【既報関連】ブラジル連邦政府は19日、政権の最優先課題として、一昨年末より取り組んできた社会保障制度改革を断念し、即座に15項目の優先経済政策集を発表したと、20日付現地各紙が報じた。
社会保障制度改革の断念は、16日にリオ州治安部門の直接統治令(IF)が出された事による。IFが出されているうちは、いかなる憲法改正手続きも行えない。社会保障制度改革は憲法改正案だ。
テメル大統領は「IFを一時停止することで、社会保障制度改革の採決は可能」とIF発令時点で語っていたが、実際には難しいことが判明し、19日にカルロス・マルン大統領府総務室長官が「社会保障制度改革の手続きは一時的に中断する」と語った。
社会保障制度改革の挫折のダメージを少しでも払拭するために出された、15の優先政策の発表会見には、エンリケ・メイレレス財相、ジオゴ・オリヴェイラ企画相、エリゼウ・パジーリャ官房長官、ロメロ・ジュカー上院政府リーダーが顔をそろえた。だが11政策に目新しいものはなく、既に発表され、議会内承認手続きなどの過程にあるものの焼き直しばかり。
焼き直しの11政策には、各企業が社会保障費を国家に納めるときの仕組みの変更(レオネラソン)や、クレジット債務返済の滞りがない優良債務者への優遇策(カダストロ・ポジチーボ)、設計段階での不動産購入契約の破棄に関する法律、電力公社エレトロブラス社の民営化の他、財政責任法の改正や入札法の改正、国営企業経営回復・改善計画、公務員の給与上限の設定などが含まれる。

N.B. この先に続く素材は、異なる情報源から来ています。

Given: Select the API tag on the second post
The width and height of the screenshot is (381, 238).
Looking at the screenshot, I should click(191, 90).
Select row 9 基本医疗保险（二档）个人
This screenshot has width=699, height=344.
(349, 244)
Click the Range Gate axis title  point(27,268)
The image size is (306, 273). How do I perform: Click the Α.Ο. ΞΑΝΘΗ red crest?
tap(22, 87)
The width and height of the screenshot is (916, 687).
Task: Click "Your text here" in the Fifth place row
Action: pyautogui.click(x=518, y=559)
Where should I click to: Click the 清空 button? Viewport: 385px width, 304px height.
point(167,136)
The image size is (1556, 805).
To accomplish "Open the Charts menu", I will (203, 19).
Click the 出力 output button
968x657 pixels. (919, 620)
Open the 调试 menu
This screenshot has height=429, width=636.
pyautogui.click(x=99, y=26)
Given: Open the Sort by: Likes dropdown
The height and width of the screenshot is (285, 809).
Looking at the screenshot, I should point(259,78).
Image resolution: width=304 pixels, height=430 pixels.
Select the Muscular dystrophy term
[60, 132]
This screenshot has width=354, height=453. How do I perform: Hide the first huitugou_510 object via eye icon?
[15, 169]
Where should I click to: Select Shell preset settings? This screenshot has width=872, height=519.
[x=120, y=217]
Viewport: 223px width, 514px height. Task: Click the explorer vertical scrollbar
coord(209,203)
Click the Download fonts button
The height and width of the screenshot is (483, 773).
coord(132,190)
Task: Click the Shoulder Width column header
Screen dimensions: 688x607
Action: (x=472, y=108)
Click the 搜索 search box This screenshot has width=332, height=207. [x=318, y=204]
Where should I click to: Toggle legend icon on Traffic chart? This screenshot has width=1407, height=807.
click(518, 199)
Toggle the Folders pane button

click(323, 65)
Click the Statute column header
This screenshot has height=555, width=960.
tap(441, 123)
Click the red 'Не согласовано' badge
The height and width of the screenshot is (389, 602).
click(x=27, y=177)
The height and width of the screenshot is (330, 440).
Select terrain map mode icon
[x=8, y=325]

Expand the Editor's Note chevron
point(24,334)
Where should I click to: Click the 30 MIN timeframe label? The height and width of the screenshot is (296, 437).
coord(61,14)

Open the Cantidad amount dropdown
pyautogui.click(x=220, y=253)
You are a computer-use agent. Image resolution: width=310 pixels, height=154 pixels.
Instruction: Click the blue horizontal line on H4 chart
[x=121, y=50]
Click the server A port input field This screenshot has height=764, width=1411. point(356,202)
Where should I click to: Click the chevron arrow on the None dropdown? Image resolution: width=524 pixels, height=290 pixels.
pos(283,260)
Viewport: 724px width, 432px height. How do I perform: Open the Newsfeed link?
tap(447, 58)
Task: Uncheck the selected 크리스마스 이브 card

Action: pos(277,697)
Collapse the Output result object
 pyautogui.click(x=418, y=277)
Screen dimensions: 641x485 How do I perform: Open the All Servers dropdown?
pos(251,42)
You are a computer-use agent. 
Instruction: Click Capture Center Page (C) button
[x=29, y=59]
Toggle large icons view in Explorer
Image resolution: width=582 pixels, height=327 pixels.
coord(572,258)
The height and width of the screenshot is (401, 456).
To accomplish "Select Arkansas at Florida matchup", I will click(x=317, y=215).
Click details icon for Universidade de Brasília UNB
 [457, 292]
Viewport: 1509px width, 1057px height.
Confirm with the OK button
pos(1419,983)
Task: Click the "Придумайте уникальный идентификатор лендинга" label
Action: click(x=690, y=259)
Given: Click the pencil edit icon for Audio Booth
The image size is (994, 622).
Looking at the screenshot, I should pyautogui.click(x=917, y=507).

「15の優先課題」で新政策といえるのは、中銀の独立性強化、社会統合基金と社会保険融資納付金(PIS/Cofins)の改正、電気通信総合法の実用化、ブラジル政府ファンド廃止の四つだ。
メイレレス財相は、PIS/Cofinsの改正は税制改革の一部で、国税庁との詰めの調整が残っているだけとした。社会保障制度改革に最も力を入れて取り組んできた同財相は、「15の優先課題は、短期的なインパクトでは、社会保障制度改革よりも大きい」と語った。